With hypoparathyroidism, calcium preparations (calcium carbonate, calcium gluconate) are prescribed. To increase the absorption of calcium in the intestine, its simultaneous intake with ammonium chloride, gastric juice or diluted hydrochloric acid is mandatory. Compensation of the condition with hypoparathyroidism with calcium monotherapy does not allow to completely normalize its level in the blood, therefore vitamin D preparations (ergocalciferol, alfacalcidol, colecalciferol) are additionally used. Moderate physiotherapeutic ultraviolet irradiation or sunbathing is recommended for patients with chronic hypoparathyroidism to activate the production of vitamin D in their own body.

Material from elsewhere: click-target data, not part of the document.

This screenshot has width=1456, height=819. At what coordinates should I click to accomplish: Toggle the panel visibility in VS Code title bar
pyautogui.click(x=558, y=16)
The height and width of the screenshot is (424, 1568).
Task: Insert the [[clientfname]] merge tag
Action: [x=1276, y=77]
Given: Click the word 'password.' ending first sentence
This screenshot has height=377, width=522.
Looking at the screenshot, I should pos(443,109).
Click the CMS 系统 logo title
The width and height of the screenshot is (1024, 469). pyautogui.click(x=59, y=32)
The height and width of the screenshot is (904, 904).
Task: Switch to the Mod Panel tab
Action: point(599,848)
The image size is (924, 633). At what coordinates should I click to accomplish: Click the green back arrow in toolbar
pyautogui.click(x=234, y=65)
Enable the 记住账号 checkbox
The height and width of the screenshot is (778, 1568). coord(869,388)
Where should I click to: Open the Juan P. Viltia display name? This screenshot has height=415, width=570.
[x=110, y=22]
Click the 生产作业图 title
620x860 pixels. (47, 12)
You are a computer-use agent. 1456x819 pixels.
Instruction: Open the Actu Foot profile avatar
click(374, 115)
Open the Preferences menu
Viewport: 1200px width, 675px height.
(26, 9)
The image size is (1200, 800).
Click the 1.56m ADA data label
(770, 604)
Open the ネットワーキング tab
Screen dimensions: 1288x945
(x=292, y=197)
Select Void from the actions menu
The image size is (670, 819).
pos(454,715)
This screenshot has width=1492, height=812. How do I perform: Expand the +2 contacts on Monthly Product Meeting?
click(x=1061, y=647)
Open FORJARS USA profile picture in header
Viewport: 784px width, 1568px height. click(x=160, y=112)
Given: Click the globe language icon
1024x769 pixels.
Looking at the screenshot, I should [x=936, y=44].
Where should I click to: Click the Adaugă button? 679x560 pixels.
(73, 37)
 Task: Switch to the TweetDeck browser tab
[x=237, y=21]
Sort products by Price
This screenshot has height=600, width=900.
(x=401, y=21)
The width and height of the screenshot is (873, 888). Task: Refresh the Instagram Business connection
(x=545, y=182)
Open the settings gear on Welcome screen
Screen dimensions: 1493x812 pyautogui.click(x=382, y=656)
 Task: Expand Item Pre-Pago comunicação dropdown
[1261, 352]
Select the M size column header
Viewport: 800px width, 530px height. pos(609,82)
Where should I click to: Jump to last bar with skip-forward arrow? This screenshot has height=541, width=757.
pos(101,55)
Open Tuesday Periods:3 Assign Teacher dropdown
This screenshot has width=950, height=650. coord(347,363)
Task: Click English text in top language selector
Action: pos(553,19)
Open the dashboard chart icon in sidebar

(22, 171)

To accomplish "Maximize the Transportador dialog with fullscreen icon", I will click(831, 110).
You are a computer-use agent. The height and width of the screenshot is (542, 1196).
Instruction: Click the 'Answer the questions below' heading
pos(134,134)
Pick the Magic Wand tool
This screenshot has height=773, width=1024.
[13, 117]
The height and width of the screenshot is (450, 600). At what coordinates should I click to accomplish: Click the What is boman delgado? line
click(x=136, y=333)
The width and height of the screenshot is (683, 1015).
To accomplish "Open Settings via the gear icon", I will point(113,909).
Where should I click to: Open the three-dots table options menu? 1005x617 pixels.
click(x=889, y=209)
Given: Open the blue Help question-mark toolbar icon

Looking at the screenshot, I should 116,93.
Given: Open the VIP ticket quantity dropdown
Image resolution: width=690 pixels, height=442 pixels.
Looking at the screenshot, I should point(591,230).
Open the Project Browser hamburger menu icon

For the prevention of convulsive syndrome, anticonvulsants and sedatives (luminal, bromides) are prescribed; in the case of a hypocalcemic crisis, a solution of calcium gluconate is administered intravenously.
Forecast
Prognostic data for hypoparathyroidism are favorable. Treatment of hypoparathyroidism and prevention of seizures require constant monitoring by an endocrinologist. Monitoring is carried out in order to assess the compensation of the disease and correct the course of treatment 1 time every 3 months, once every six months an examination by an optometrist is necessary for the possible development of cataracts.
Prevention
In order to prevent hypoparathyroidism during surgical intervention on the thyroid gland, sparing surgical techniques are used in relation to the parathyroid glands. In order to avoid the development of hypoparathyroidism, patients with recurrent toxic goiter are recommended to undergo radiation therapy with radioactive iodine instead of surgery. It is important to prevent postoperative complications (adhesions, infiltrates) that can disrupt the blood supply to the parathyroid glands, as well as early detection of symptoms of increased neuromuscular excitability in patients after surgery on the thyroid gland and timely measures.
To prevent convulsive syndrome and the development of an acute hypocalcemic crisis in hypoparathyroidism, it is necessary to exclude provoking factors, prevent intoxication and infections. Patients with hypoparathyroidism should follow a diet: it should be enriched with calcium and limited to phosphorus, it is necessary to completely abandon meat products, as they cause the development of tetany. In hypoparathyroidism, dispensary monitoring of the content of Ca and P in the blood is carried out.